- GIVEN TEXT:

PHP 8.3: "yield /*comment*/ from" is no longer a parse error ?

jrfnl commented 2 months ago

Description

The following code:

<?php
function generator()
{
    yield from gen2();

    yield /* comment */ from gen2();

    yield
    from
    gen2();

    yield // comment
    from gen2();

    yield
    /* comment */
    from
    gen2();
}

https://3v4l.org/2SI2Q#veol

Resulted in this output:

_no output_

But I expected this output instead:

Parse error: syntax error, unexpected identifier "gen2" in /in/2SI2Q on line 7

For a full analysis of the differences in tokenization, see: https://github.com/PHPCSStandards/PHP_CodeSniffer/issues/529#issuecomment-2209337419

While I'm not necessarily challenging this change, I'd like to know if this was a deliberate/intentional change.

I have not been able to find anything in the PHP 8.3 CHANGELOG about this change, nor in the NEWS file. I can't even seem to find the commit which caused this change.

If this change was intentional, this is probably a documentation issue and the change should be annotated in the PHP 8.3 CHANGELOG.

If this change was unintentional, I believe it may be prudent to revert the change (or at least revert the side-effects of the commit which incidentally caused this change).

I'd like to get some clarity about this as it will inform how the PHP_CodeSniffer issue linked above should be fixed.

PHP Version

PHP 8.3.8

Operating System

Not relevant

damianwadley commented 2 months ago

This was changed by @iluuu1994 during https://github.com/php/php-src/commit/f291d37a1a7d78e841f40a4410359548bc73de1b in response to #10083...

Tip: for grammar questions, one of the first places to check for answers is zend_language_scanner.

nielsdos commented 2 months ago

Damnit, beat me on commenting literally by seconds :joy: Indeed, this is a side effect of the bugfix and imo not a bug.

jrfnl commented 2 months ago

I do kind of consider it a bug as it is an undocumented change in behaviour - the changelog entry really doesn't cover the potential/actual impact of the change.

Knowing where this is coming from, I'm surprised I haven't seen more breakage due to this change in PHPCS. Then again, that would require the PHPCS tests to hit the changed tokenization behaviour and as this kind of thing was previously a parse error, I can understand why this is not covered by the existing tests.

If this change stays, in my opinion, the changelog entry needs to be updated to more comprehensively state what has actually changed and what the impact of this. I also think it should be mentioned in the CHANGELOG, not just in NEWS.

Additionally, I'd recommend for tests to be added with the above code sample for yield from to prevent a regression in the future. Preferably tests which would not just check that the above code sample is not regarded as a parse error, but tests which also check the tokenization is consistent.

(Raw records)

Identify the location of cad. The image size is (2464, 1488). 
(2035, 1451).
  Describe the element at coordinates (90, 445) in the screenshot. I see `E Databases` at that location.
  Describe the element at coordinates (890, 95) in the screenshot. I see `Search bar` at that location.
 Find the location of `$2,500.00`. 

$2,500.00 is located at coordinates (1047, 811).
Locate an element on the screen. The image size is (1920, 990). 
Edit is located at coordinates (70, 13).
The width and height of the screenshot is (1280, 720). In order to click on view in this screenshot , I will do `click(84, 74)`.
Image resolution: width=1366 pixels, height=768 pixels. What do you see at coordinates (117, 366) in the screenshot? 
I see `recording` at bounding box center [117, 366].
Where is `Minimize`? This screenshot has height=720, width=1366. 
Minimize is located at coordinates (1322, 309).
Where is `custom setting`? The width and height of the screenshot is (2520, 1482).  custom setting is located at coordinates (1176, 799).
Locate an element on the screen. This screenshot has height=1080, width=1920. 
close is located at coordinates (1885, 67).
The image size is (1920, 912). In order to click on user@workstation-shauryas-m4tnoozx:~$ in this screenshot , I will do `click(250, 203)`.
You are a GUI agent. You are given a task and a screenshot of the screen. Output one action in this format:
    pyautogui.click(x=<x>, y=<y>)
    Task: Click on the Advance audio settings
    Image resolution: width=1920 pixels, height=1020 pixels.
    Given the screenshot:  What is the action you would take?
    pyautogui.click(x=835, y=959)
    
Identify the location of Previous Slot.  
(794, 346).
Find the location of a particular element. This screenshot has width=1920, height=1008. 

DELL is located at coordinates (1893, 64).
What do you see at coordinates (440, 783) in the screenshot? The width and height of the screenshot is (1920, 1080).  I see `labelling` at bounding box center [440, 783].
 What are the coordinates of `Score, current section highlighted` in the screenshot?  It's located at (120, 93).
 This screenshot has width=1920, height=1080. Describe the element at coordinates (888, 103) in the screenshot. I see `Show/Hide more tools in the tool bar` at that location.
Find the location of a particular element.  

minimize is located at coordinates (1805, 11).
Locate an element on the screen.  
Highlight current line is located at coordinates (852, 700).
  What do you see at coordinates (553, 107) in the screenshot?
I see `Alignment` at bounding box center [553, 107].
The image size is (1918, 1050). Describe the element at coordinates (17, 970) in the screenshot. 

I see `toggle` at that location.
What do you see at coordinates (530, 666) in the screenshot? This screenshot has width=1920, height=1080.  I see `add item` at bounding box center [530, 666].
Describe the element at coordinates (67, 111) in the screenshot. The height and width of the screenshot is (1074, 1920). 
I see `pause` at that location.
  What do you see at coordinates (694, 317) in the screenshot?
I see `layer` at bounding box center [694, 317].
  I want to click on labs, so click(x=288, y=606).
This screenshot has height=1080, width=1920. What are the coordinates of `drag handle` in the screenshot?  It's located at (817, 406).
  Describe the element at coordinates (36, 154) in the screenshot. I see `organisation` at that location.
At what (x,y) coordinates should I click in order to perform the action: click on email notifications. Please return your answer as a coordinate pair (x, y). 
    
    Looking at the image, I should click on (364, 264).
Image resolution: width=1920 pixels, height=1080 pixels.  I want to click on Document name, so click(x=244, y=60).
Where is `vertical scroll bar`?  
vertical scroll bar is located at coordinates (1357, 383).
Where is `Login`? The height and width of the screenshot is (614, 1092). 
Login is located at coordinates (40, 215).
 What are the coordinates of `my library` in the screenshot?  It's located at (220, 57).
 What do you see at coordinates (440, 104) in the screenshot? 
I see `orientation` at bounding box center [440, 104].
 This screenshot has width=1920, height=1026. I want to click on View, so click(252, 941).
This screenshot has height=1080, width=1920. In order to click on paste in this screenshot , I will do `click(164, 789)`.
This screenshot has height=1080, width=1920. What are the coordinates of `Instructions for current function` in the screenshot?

- EXERCISES:
(A) From the records, copy out word for word the lines that begin with the one containing "The image size is (1920, 912)." and run through the one containing "(794, 346).", with both of those lines included.
(B) Pick up the thread about PHP 8.3 no longer rejecting comments between yield and from, and write what comes next after its last sentence.
The PHP discussion and the records are two separate pieces of material.

- OUTPUTS IN ORDER:
(A)
The image size is (1920, 912). In order to click on user@workstation-shauryas-m4tnoozx:~$ in this screenshot , I will do `click(250, 203)`.
You are a GUI agent. You are given a task and a screenshot of the screen. Output one action in this format:
    pyautogui.click(x=<x>, y=<y>)
    Task: Click on the Advance audio settings
    Image resolution: width=1920 pixels, height=1020 pixels.
    Given the screenshot:  What is the action you would take?
    pyautogui.click(x=835, y=959)
    
Identify the location of Previous Slot.  
(794, 346).

(B)
jrfnl commented 2 months ago

P.S.: Thanks @damianwadley and @nielsdos for your fast response to my query!

cmb69 commented 2 months ago

Since this affects PHP 8.3, I'm not sure whether updating CHANGELOG makes much sense now, but it's certainly worth documenting it in the migration guide of the PHP documentation.

iluuu1994 commented 2 months ago

@jrfnl I indeed didn't think about linters, this should have gotten an UPGRADING entry. Sorry about that.

mvorisek commented 2 months ago

IMO it is not a bug, as comments are (should be) allowed between any code token in general.

This is probably already documented or at least it is "generally expected". So https://github.com/php/php-src/commit/f291d37a1a7d78e841f40a4410359548bc73de1b is a fix.

iluuu1994 commented 2 months ago

@mvorisek What Juliette references is the patch changing the output of PhpToken::tokenize(), with the tokenizer treating yield /* comment */ from as a singular token. This is the only feasible solution without switching to a GLR parser.

mvorisek commented 2 months ago

That is indeed not good and such token should be broken into separate tokens further.

repro: https://3v4l.org/7VmX1

jrfnl commented 2 months ago

Forgive me if I don't use the correct terminology for some things, I'm hoping that even if the terminology is not 100% correct for C, you can still understand what I'm trying to say.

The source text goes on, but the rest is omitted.